→ Work to do: Please pick up the essay on Antoine Predock's architecture below and continue it from its last sentence.

→ Reading text:

Essay by Christopher Mead

2001

 

 

Nelson Fine Arts Center, Arizona State University, Tempe, 1989 and La Luz Community Center, 1970. 

This Essay was published in Korea C3 Monograph.


On the face of it, the architecture of Antoine Predock changed dramatically in 1985. Fresh from six months as a Fellow of the American Academy in Rome, Predock that year won the competition for the Nelson Fine Arts Center in Tempe, Arizona (1985-89). The modernist vernacular and earthen forms of his initial practice in New Mexico had apparently been abandoned, with only the visual one-liner of his crimson United Blood Services Building in Albuquerque (1980-82) to anticipate his turn in Tempe to a seductively cinematic architecture of eye-grabbing imagery and scripted suspense. Instantly marketable, the Fine Arts Center was compared to a movie set for Raiders of the Lost Ark, while Acura luxury sedans were posed in advertisements before the building’s outdoor bleachers. Inspiration, legend, and irony ran together in a postmodern hypertext of publicity that soon made Predock into a superstar, cast variously in the mythic roles of desert shaman or Western outlaw, who rode into town on his Vincent Black Shadow motorcycle to challenge the architectural establishment. Competitions and commissions followed after Tempe in a rush, spreading Predock’s reputation for renegade wizardry through residential, commercial, and institutional projects built coast to coast as well as abroad.

Collected data entries
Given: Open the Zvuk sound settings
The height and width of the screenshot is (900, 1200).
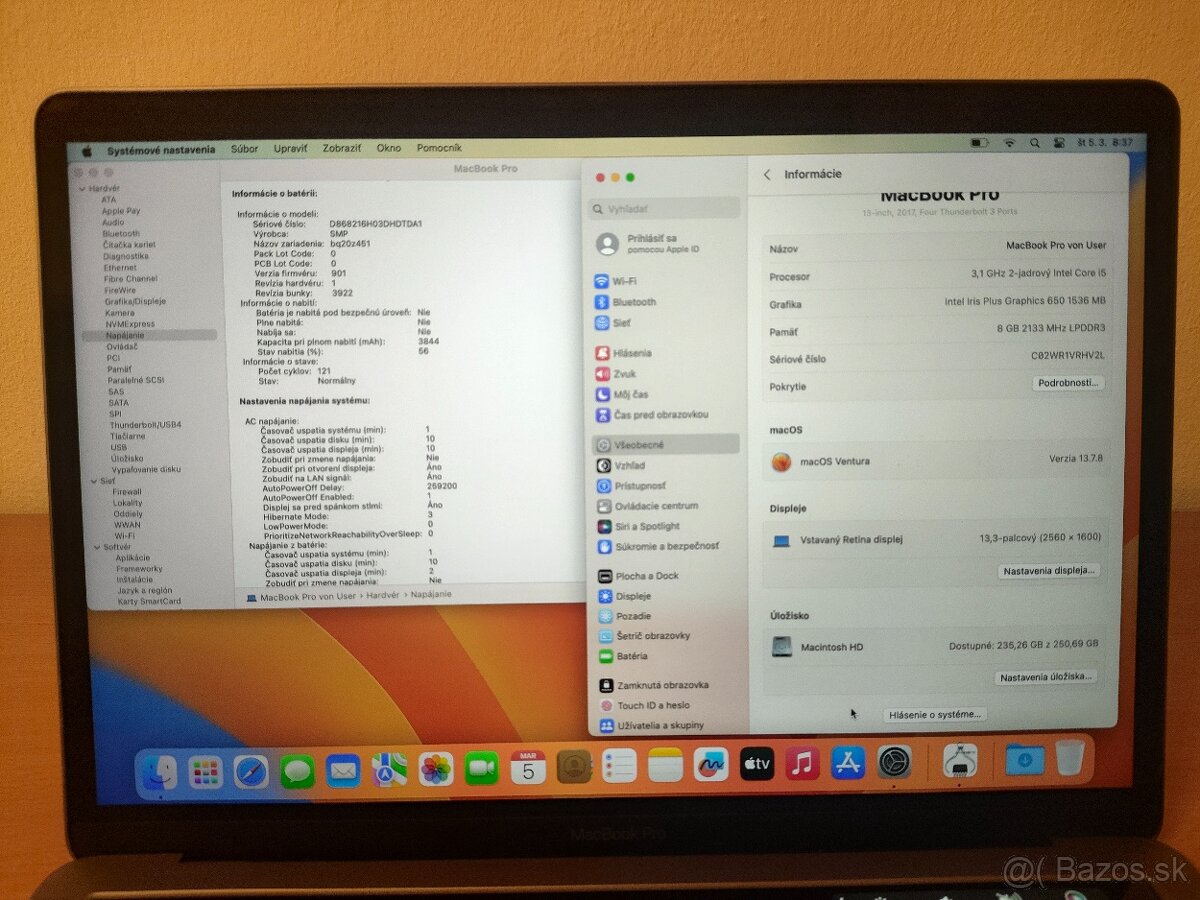Looking at the screenshot, I should (x=628, y=374).
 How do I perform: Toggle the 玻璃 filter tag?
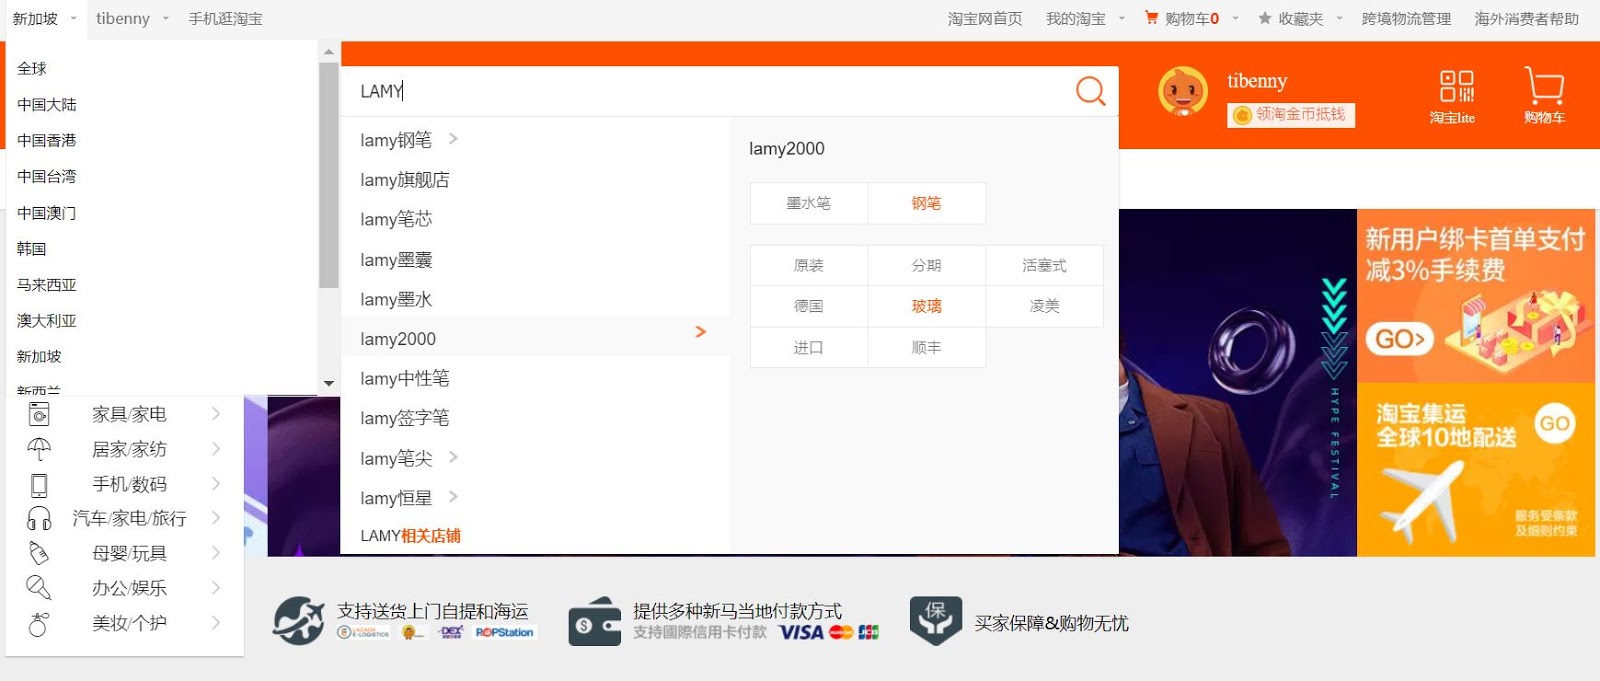coord(926,306)
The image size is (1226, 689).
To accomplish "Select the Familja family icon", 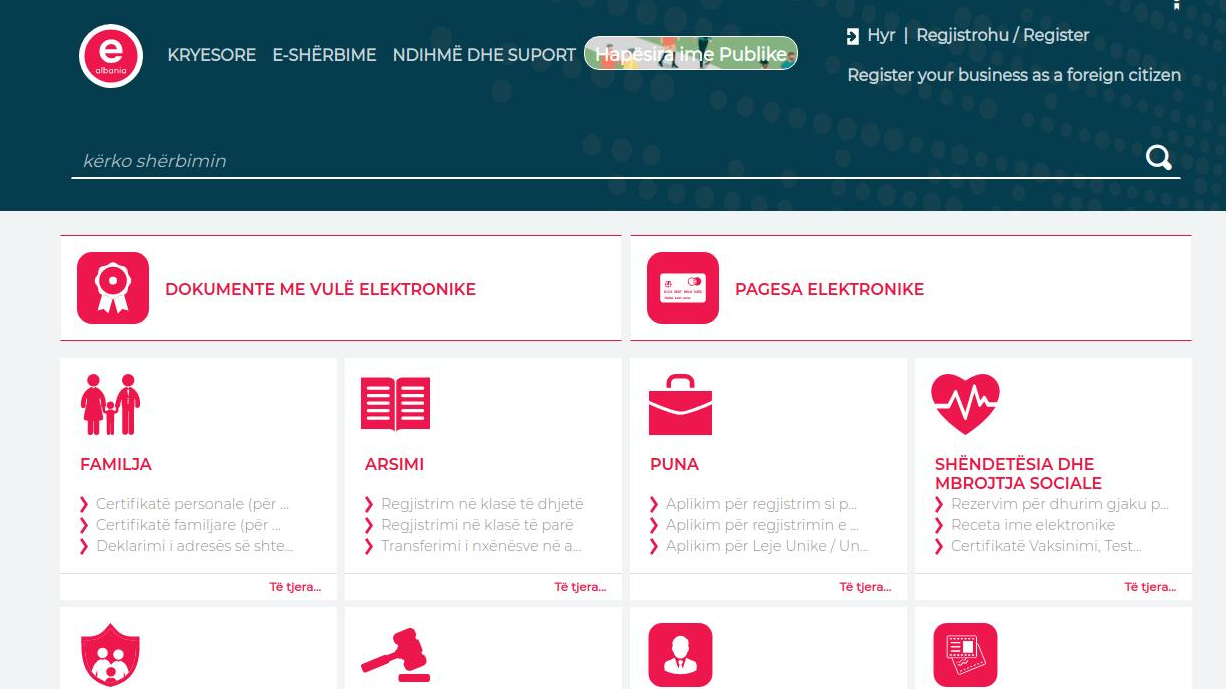I will 110,405.
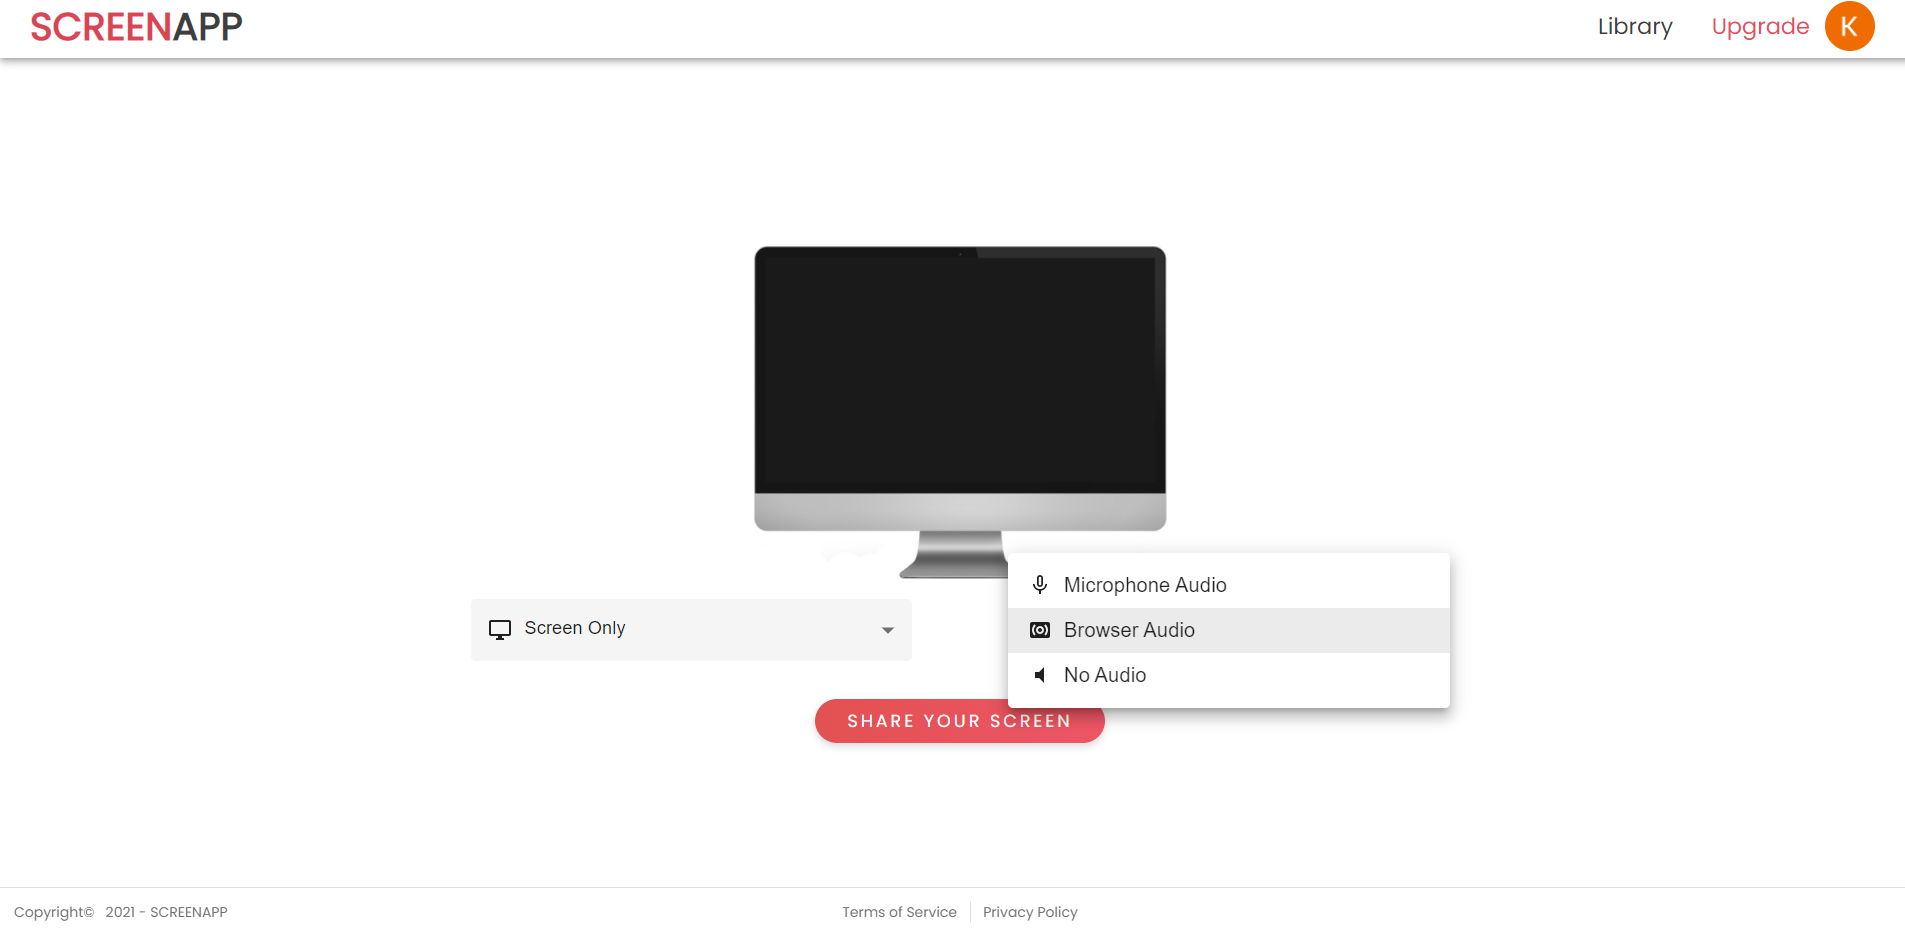Select the Microphone Audio option

click(1145, 585)
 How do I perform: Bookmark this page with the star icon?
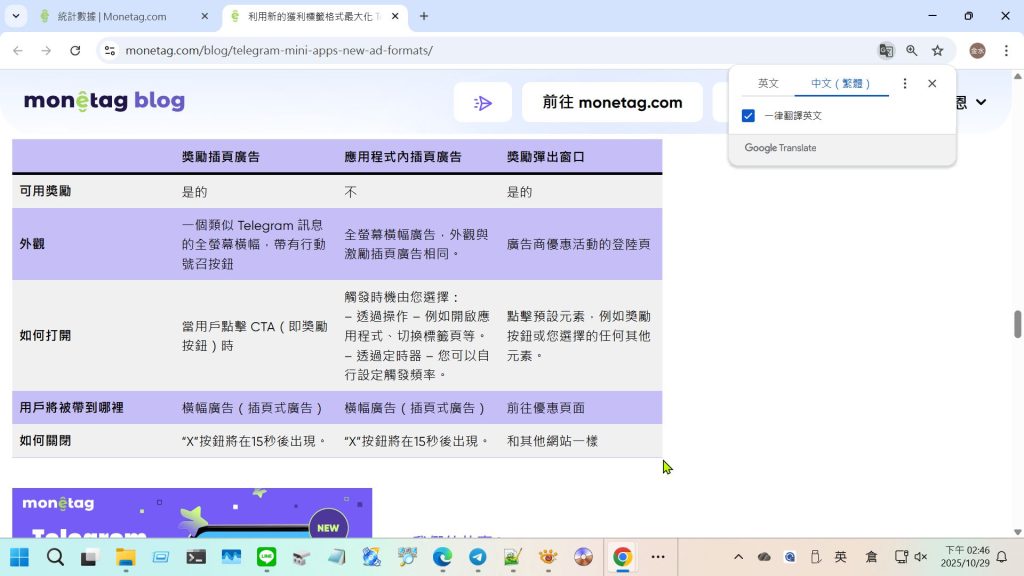pos(937,50)

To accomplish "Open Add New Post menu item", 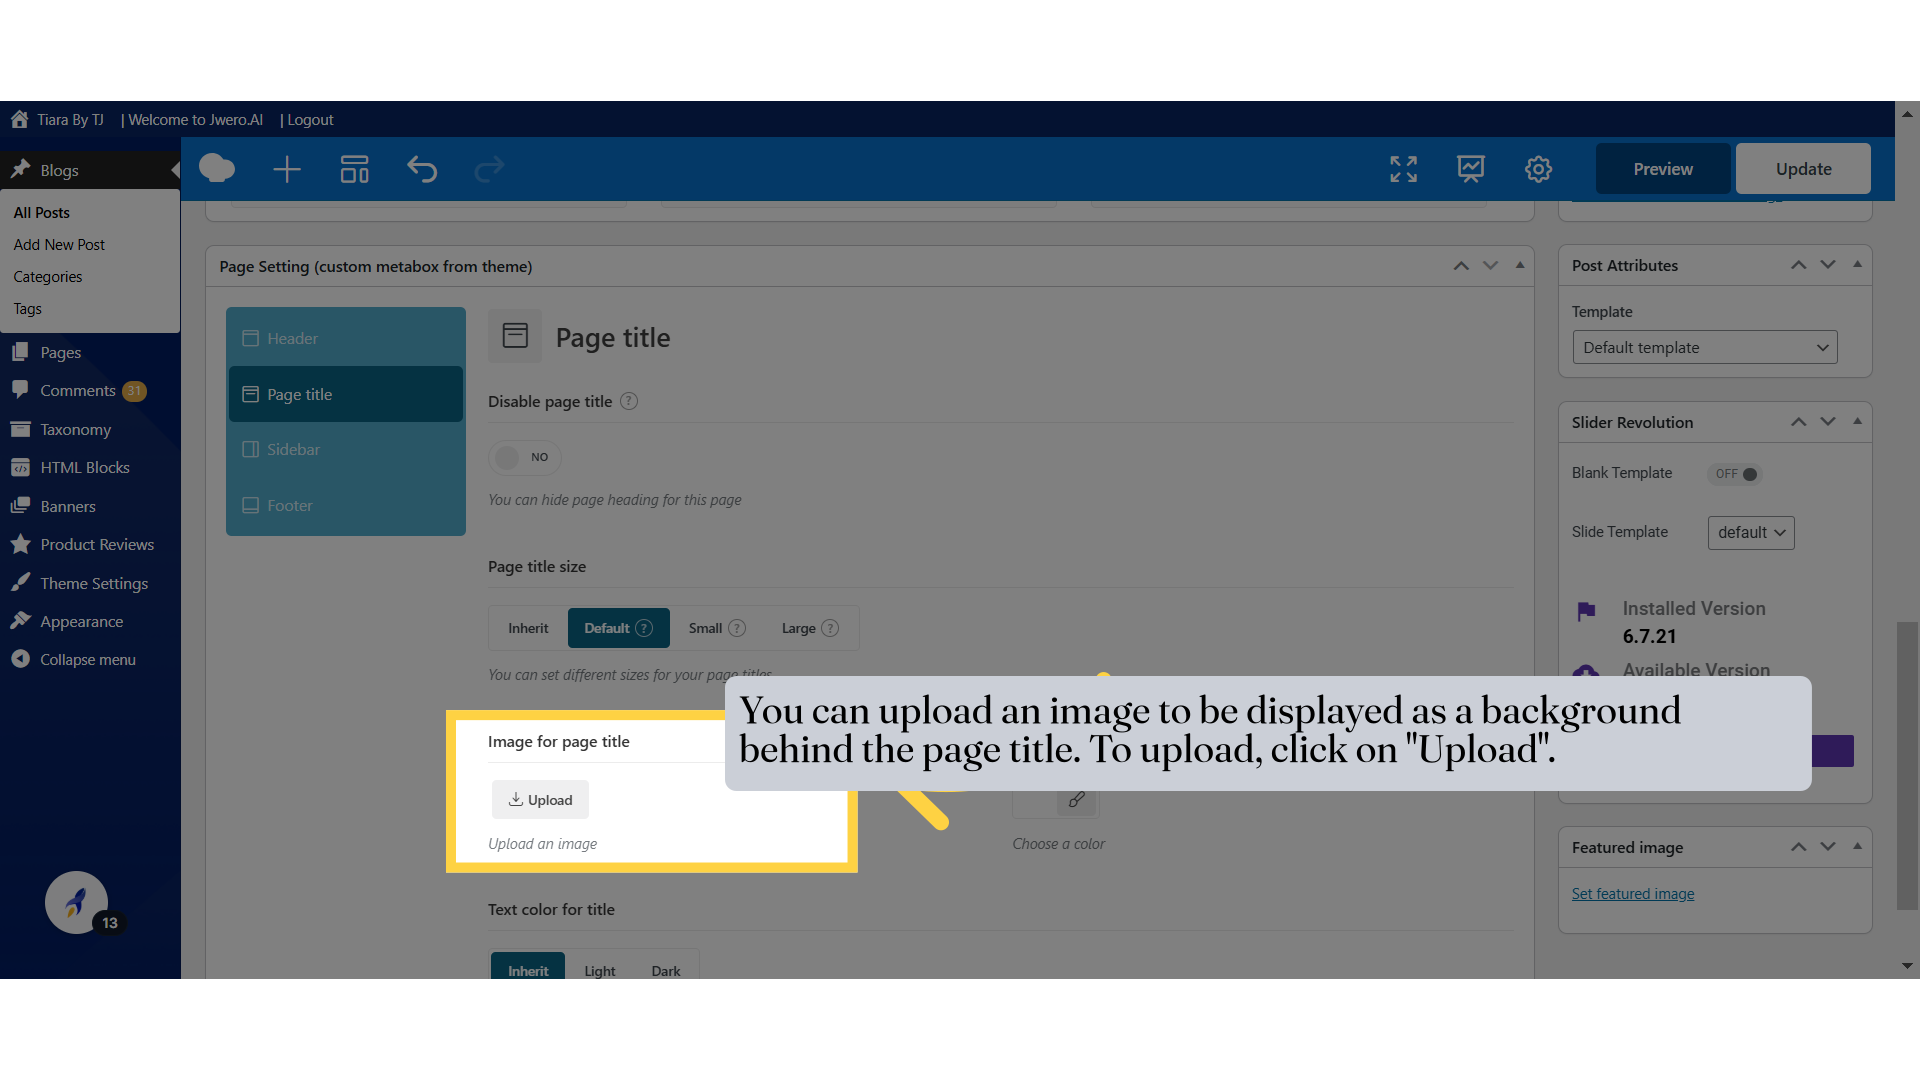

→ Response below:
The institutional works documented in this monograph would thus seem to have a truncated genealogy going back no farther than the mid-1980s. Like the Nelson Fine Arts Center, they display boldly fractured geometries intersected by ramps, processional spaces, and monolithic planes. Their insistent theatricality as much as visual bravado looks at odds with the reticent deference to place that typified such earlier designs in Albuquerque as the housing community of La Luz (1967-74) and the Rio Grande Nature Center (1978-82). Instead of pushing forward, those projects retreat into their sites, nestling into the ground and behind berms to shape themselves unobtrusively as muted backdrops to spaces that focus our attention back out, away from the architecture to the views. Predock himself speaks of the hard-core environmentalism and the minutely detailed topographic analyses which preoccupied him at the time, when architecture meant above all the process of solving practical problems in the field, when La Luz began with a box of index cards that carefully collated the relevant ecological data, and when both La Luz and the Rio Grande Nature Center sought to minimize their physical presence while drawing their identity and orientation from the surrounding landscape.

The architect now feels a “funny estrangement” from La Luz, and says that he and the developer (Ray Graham) were blissfully naive in undertaking a tightly planned community that rejected the norms of suburban sprawl. This does not mean, however, that the lessons learned at the start of his career have ever been forgotten. Indeed, in distinguishing himself as a seasoned architect from the youthful novice, Predock is not so much denying his past as measuring the distance travelled professionally as well as personally in the last thirty-plus years. Even if it is only as a lost love, some fundamental piece of La Luz lies lodged within Predock’s thinking, haunting his present practice with ghosts from the past. Such traces of the past are sometimes shunted from conscious thought like old photographs shut away in closed drawers, yet they survive, awaiting excavation and recovery from what Walter Benjamin called the theater of memory: out of the past, we dig up “images, severed from all earlier associations, that stand—like precious fragments or torsos in a collector’s gallery—in the prosaic rooms of our later understanding.” The key to comprehending any life’s effort comes in grasping the persistence of an idea through its radical shifts in expression.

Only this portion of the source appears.